Dabei lassen sich verschiedene Versionen unterscheiden:

  1. Entstehung der Welt durch eine Trennung von Himmel und Erde. Atlas, Sohn des Titanen Iapetos, trägt das Himmelsgewölbe auf seinen Schultern. Hier scheint ein alter Trennungsmythos vorzuliegen. Atlas erinnert an den Riesen Upelluri, der nach der hethitischen Überlieferung Himmel und Erde träg.
  2. Entstehung der Welt aus dem Urprinzip Nacht. Die Götter sind Urkräfte, die die Nacht hervorbringt. Varianten: Nach Musaios entstand die Welt aus einer Verbindung von Tartaros (Unterwelt) und Nyx (Nacht). Ähnliche Vorstellungen sind aus dem alten Ägypten bekannt (Num und Naunet). Nach Epimenides geht Tartaros aus einer Verbindung von Aer und Nyx hervor. Nach der orphischen Kosmologie gibt es anfangs nur Chaos (etwa vergleichbar dem alttestamentlichen tohu wa bohu = wüst und leer), Nyx (Nacht) und Erebos (Finsternis). Dann bringt die Verbindung von Wind und Nacht ein silbernes Ei hervor. Diesem Ei entspringt Eros als schöpferisches Prinzip, das die Entstehung der Götter erst ermöglicht.
  3. Sukzessionsmythos. Die Götterwelt ist das Ergebnis einander ablösender Generationen. Die Abfolge Okeanos - Uranos - Kronos - Zeus begegnet bereits in der Ilias (14,153 ff.).

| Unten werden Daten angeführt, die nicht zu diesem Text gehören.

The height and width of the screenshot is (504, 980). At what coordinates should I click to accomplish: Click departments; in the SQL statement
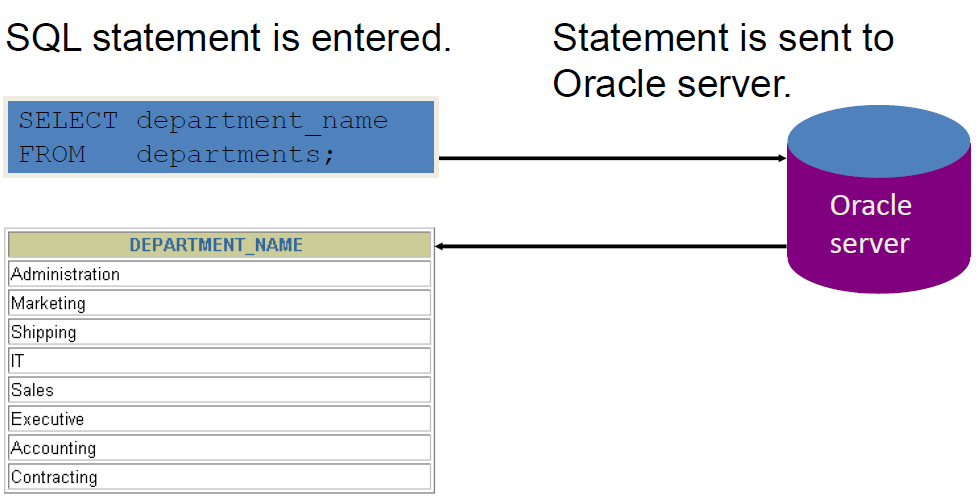pyautogui.click(x=236, y=154)
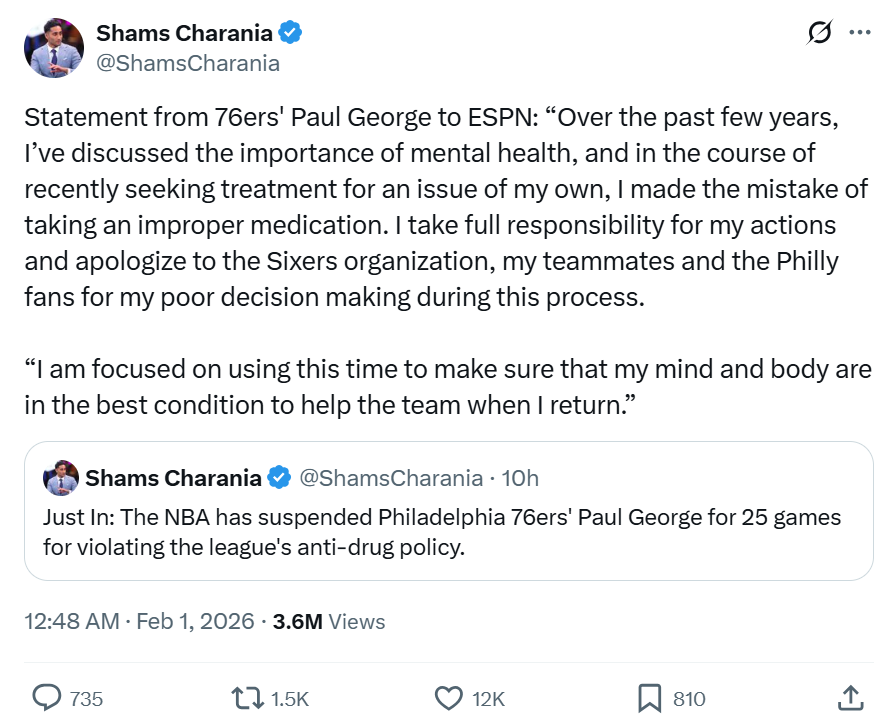Click the repost arrows icon

pyautogui.click(x=246, y=698)
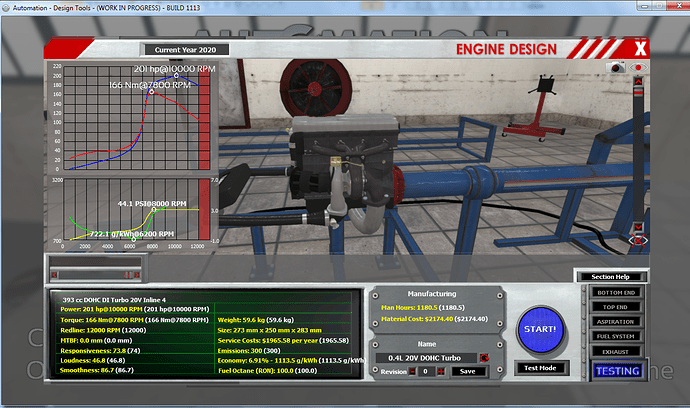
Task: Click the right arrow on graph scroller
Action: (x=137, y=275)
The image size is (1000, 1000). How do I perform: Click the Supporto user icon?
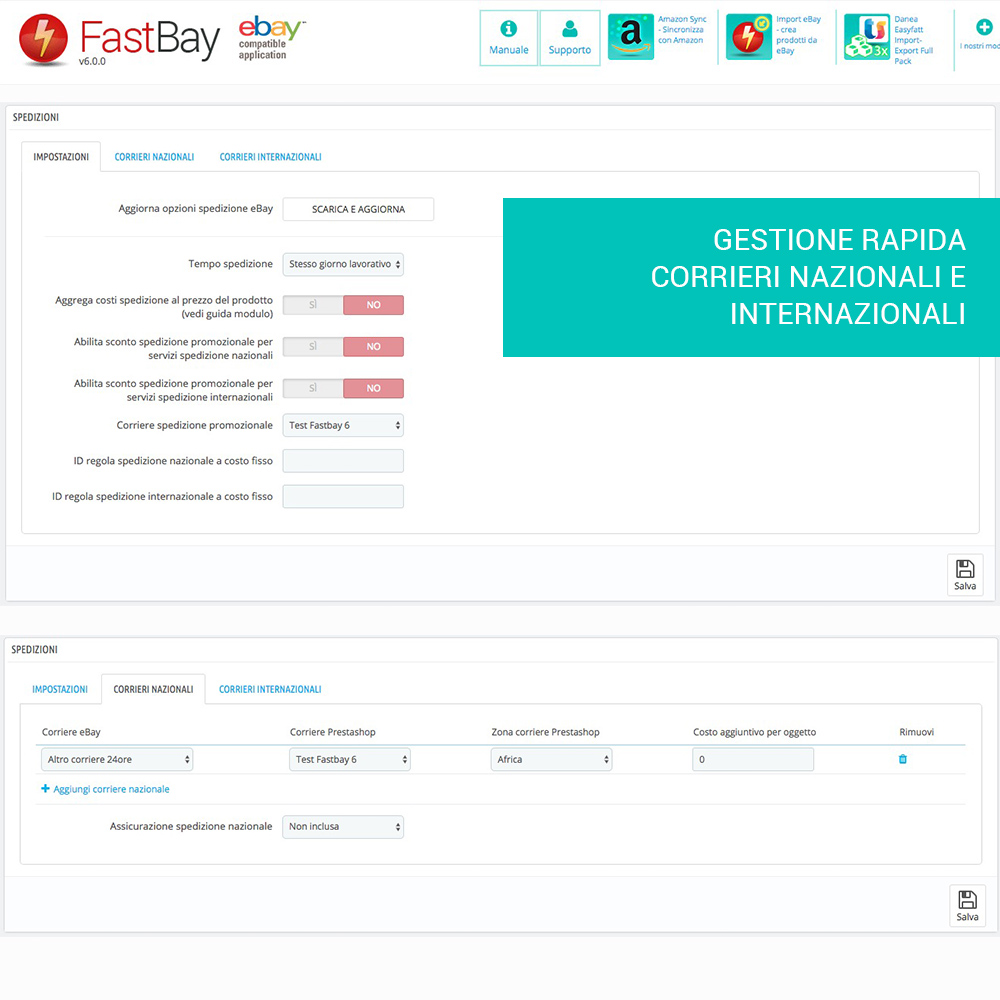tap(569, 30)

Hesiod kombiniert in seiner Theogonie verschiedene Überlieferungen. Nach seiner Vorstellung entstand zuerst das Chaos, dann Gaia (Erde), Tartaros (Unterwelt), Erebos (Finsternis) und schließlich Nyx (Nacht). Aus der Verbindung von Erebos und Nyx gingen Aither (der obere Himmel) und Hemera (Tag) hervor, während Gaia (Erde) Uranos (den Himmel), Pontos (das Meer) und die Berge hervorbrachte.
Mit Uranos beginnt jetzt die eigentliche Sukzession. Als Kinder des Uranos und der Gaia gelten die Titanen (Okeanos, Tethys, Koios, Phoibe, Krios, Hyperion, Theia, Iapetos, Themis, Mnemosyne, Kronos und Rhea) sowie die drei Hekatoncheires (hundertarmige Riesen) und die drei Kyklopen. Zeus und die anderen olympischen Götter waren wiederum Kinder bzw. Nachkommen des Kronos und der Rhea.